Development Guidelines

This guide explains how to add a new benchmark to the CTBenchmarks.jl pipeline.

Note

This page focuses on the CI and configuration aspects of benchmarks. For a detailed explanation of how documentation pages are generated from templates (including INCLUDE_ENVIRONMENT, INCLUDE_FIGURE, INCLUDE_TEXT, and @setup BENCH blocks), see the Documentation Generation Process.

Overview

Adding a new benchmark involves creating several components:

StepDescriptionStatus
Benchmark scriptJulia script that runs the benchmarkRequired
JSON configurationAdd benchmark config to JSON fileRequired
GitHub labelLabel to trigger the benchmark on pull requestsRequired
Individual workflowWorkflow for manual testing (reads from JSON)Optional
Documentation pageDisplay benchmark results in the documentationOptional

Step-by-Step Guide

1. Create the Benchmark Script {#benchmark-script}

Create a new Julia script in the benchmarks/ directory. Choose a descriptive filename that will serve as your benchmark identifier.

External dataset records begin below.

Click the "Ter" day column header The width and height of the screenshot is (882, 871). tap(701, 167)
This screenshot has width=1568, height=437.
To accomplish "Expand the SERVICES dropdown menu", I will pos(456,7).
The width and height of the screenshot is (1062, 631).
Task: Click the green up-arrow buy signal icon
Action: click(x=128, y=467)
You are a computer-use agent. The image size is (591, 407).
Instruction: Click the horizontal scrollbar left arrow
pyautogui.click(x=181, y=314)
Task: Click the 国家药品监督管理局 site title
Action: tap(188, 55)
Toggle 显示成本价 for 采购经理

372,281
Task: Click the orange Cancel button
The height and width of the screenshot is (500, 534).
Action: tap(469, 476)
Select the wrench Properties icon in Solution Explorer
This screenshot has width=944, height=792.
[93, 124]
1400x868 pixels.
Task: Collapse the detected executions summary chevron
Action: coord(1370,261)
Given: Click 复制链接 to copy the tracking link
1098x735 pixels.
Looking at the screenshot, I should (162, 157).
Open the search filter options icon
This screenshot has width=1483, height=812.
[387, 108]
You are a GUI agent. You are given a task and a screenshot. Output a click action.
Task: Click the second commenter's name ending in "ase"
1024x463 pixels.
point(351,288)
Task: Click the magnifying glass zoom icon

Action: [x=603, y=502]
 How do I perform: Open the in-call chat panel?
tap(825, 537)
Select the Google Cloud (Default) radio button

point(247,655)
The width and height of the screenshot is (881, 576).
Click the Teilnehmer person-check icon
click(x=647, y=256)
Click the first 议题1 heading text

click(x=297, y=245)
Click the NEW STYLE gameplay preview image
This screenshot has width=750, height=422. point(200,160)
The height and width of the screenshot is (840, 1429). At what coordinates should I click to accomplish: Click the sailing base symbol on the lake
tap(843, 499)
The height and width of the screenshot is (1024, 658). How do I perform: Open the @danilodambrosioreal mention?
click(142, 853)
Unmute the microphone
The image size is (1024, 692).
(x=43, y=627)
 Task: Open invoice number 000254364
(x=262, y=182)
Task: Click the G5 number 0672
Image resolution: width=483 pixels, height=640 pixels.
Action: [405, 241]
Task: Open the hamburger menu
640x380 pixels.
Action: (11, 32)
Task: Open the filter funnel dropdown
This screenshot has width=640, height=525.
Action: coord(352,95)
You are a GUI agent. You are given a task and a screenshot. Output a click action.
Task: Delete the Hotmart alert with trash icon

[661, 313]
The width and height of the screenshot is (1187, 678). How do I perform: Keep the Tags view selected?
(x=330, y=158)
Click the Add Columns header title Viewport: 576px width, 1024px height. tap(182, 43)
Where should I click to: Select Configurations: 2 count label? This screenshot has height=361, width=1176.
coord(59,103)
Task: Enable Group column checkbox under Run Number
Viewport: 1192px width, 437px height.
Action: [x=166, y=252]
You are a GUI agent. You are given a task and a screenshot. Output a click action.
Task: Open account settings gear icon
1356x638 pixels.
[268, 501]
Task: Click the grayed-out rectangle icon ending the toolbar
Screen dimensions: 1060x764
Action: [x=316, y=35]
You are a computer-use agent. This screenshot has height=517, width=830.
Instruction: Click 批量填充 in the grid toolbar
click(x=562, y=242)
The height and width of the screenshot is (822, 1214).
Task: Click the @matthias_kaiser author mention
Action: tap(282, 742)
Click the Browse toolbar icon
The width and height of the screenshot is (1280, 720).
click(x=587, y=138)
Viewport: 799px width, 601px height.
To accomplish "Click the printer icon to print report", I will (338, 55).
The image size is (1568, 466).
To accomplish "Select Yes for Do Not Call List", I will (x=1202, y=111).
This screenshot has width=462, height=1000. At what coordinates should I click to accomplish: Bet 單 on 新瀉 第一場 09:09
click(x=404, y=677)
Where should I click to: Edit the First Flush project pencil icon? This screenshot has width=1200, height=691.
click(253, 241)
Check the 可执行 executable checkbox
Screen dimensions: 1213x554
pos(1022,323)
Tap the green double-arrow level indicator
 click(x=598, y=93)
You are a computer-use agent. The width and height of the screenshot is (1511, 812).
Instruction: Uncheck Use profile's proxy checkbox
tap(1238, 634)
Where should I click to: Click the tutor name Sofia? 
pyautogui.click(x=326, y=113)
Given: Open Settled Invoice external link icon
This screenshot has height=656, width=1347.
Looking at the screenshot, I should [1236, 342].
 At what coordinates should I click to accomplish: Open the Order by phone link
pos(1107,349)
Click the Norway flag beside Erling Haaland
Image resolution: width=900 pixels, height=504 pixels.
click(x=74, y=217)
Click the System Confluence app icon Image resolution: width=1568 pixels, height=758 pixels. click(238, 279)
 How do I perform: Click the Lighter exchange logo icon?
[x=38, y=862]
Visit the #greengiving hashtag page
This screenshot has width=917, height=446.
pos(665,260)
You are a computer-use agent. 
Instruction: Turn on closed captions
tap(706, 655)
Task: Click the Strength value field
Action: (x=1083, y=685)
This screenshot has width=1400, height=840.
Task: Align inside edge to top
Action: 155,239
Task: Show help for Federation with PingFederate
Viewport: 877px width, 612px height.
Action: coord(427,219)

Naming convention: Use kebab-case (e.g., core-ubuntu-latest.jl, core-moonshot-gpu.jl)

Example: benchmarks/core-ubuntu-latest.jl

# Benchmark script for <id>
# Setup (Pkg.activate, instantiate, update, using CTBenchmarks) is handled by the workflow

function run()
    results = CTBenchmarks.benchmark(;
        problems = [:problem1, :problem2, ...],
        solver_models = [:solver => [:model1, :model2]],
        grid_sizes = [100, 500, 1000],
        disc_methods = [:trapeze],
        tol = 1e-6,
        ipopt_mu_strategy = "adaptive",
        print_trace = false,
        max_iter = 1000,
        max_wall_time = 500.0
    )
    println("✅ Benchmark completed successfully!")
    return results
end

Key points:

  • Setup code is handled by the workflow - No need to include using Pkg, Pkg.activate(), Pkg.instantiate(), Pkg.update(), or using CTBenchmarks in your script. The GitHub Actions workflow handles all environment setup automatically.
  • All parameters are required - the benchmark function has no optional arguments
  • Define a run() function - it must take no arguments, return the Dict payload from CTBenchmarks.benchmark, and should not perform any file I/O
  • The workflow calls run(), saves the returned payload as {id}.json, and stores it under docs/src/assets/benchmarks/{id}/
  • TOML files are copied by the workflow - Project.toml and Manifest.toml are automatically copied to the output directory by the GitHub Actions workflow to ensure reproducibility
  • Available problems: The list of problems you can choose is available in the OptimalControlProblems.jl documentation
  • For local testing: See benchmarks/local.jl for an example that includes the setup code needed to run benchmarks locally

2. Add Configuration to JSON {#json-config}

Edit benchmarks/benchmarks-config.json and add your benchmark configuration:

{
  "benchmarks": [
    {
      "id": "your-benchmark-id",
      "julia_version": "1.11",
      "julia_arch": "x64",
      "runs_on": "ubuntu-latest",
      "runner": "github"
    }
  ]
}

Configuration fields:

  • id (required): Unique identifier for the benchmark (kebab-case)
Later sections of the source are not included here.